> [EXTRACT]
--- Start ---
Paris, november 13
NOVEMBER 13, 2018
Table of contents
“I’m very happy to be here among you all. This is a special city Paris. It is a sacred land Paris”. It is in these words, in French, that Nassim Haramein began his conference given on June 20, 2015 in the capital. I happened to be in the warmth of my home in the suburbs of Paris, watching this conference on the Internet, when the attacks of Friday 13 November took place that year in Paris, sacred land.
The heart between Paris and Kauaï
I was in my living room, sitting on the sofa. On the wall next to it was a very large painting made in 2011 when I was pregnant with Lena. A heart 1m40 in diameter traced according to the Fibonacci spiral [1]. It contained the representation of a human heart, and was embellished with paintings, collages and photo-montages. One could travel to Hawaii by looking at it. Kauai, more precisely, one of the islands of the archipelago. A place where I never set foot, and yet the only destination where I have a tour guide !
In 2010, I wanted to write a story around the birth, to accompany the coming of Lena, to prepare myself to be a mother, and to prepare us with James to be parents. I had read once that in some traditions, Kauai was considered the sacred cradle of humanity. A mixture of purity and exoticism in a nutshell. A sacred land. What better place to set the stage for my story?
To immerse myself in the atmosphere of this place, beautiful photos, history, culture… I ended up buying a tourist guide of the region. In 2011, the idea came to me to continue the adventure by making a painting, where Kauaï would of course have its place.
A strange synchronicity
Little did I know then that during the four years that preceded my “encounter” with the work of Nassim Haramein, every time my eyes fell on the photos of Kauaï, I was precisely connected to the place where he established his research laboratory in theoretical physics [2]…
On November 13, 2015 at 9:30 pm, I found myself physically in a desecrated Paris, and virtually in a Paris that was alive, joyful and inspired through Nassim Haramein’s lecture. And of course, my heart was also a little bit in Kauaï.
--- End ---
Entries on where items appear:
--- Start ---
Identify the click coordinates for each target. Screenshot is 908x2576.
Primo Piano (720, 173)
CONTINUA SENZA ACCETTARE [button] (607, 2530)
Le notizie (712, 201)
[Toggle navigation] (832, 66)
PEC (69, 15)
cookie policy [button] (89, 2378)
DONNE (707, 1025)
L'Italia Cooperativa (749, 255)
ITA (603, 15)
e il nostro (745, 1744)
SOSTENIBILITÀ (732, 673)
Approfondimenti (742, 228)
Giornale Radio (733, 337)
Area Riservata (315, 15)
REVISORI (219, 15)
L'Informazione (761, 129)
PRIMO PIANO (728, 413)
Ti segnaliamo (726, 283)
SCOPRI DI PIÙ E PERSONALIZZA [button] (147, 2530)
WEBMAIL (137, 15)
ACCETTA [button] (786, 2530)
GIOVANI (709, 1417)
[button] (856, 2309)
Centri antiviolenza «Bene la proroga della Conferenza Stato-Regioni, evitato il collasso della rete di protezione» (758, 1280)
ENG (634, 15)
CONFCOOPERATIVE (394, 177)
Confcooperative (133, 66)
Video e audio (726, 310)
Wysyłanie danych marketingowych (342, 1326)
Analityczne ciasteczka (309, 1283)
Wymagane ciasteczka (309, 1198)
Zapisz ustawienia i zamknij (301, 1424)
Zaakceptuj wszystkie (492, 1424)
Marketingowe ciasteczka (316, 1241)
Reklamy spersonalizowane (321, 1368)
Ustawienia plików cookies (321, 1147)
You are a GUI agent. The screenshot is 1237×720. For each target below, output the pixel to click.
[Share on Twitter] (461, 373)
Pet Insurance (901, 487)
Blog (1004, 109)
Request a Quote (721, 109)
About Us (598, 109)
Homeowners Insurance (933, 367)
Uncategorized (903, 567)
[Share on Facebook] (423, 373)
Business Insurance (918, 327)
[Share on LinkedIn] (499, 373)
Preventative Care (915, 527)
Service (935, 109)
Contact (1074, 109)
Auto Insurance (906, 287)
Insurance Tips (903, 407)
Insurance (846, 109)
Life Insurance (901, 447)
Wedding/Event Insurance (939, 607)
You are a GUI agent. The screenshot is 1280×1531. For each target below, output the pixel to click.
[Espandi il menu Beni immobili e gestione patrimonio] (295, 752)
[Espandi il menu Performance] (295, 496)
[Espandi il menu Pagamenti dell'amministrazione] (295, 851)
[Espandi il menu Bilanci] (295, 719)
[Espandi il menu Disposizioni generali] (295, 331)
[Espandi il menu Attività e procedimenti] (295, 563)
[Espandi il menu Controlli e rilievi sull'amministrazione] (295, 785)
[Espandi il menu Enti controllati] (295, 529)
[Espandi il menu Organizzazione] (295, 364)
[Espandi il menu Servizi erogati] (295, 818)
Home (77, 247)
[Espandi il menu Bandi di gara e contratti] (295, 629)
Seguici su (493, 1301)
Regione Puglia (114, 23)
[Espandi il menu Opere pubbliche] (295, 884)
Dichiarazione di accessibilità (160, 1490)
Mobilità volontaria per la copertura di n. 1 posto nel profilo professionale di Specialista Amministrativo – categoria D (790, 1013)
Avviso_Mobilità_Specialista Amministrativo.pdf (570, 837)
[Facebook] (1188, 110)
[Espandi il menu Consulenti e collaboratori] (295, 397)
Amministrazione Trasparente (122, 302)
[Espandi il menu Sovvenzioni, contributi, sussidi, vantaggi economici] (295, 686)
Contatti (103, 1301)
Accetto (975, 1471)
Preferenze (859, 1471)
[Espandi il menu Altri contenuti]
--- End ---
> [TASKS AND EXERCISES]
[A] In the essay about November 13 in Paris, what was the diameter of the heart painting hanging in the living room?
[B] Continue the essay about November 13 in Paris from its last line.

> [RESPONSE LIST]
[A] 1m40.

[B]
In other words, my reality was very different from that of many Parisians at that time. Yet I was somehow connected to them: I had indeed felt inexplicably feverish all day long, even confiding to one of my colleagues at work that I was surely going to get sick. Which of course never happened. Looking back, I think it was more like my body sensed that something was coming. And while that something was finally happening without me being aware of it, I was sitting quietly on my couch watching an exciting lecture, but my back and heart inexplicably tugged at me.
I didn’t find out what happened until the next morning. A reality that was already hard to take in itself, and that the contrast with my reality of the day before only reinforced it.
The most useful thing to do
Despite the calm way James asked me if I knew what was going on, my guts spun as soon as he started talking. Because instantly, I knew it was serious. And as he was telling it, my gut was twisting more and more. Cause last night he was at Nation, not that far from the Bataclan. Because if he was there in front of me telling me all this, it’s because he was fine. And because I understood better why I felt so bad the night before.
My first reflex was not to watch television or the Internet. Not to be caught up in this horror, to stay connected to the beautiful Parisian energy that I had the night before in spite of everything. It was the only way I had found to be able to transmit this energy around me. It seemed to me that it was the most useful thing to do for everyone.
James was quick to point out to me that it was highly inadvisable to go to Paris this Saturday. Obviously, it seemed wise, reasonable and sensible to me. Except that I had an appointment with Madeleine [3]. And going to this appointment meant, moreover, getting significantly closer to the place of the tragedy.
I ended up turning on my phone, in case someone had bad news to tell me, in case I had to reassure someone, in case I was needed, in case Madeleine cancelled our appointment. In any case, it was very clear to me that if she didn’t cancel, it wouldn’t be me who would.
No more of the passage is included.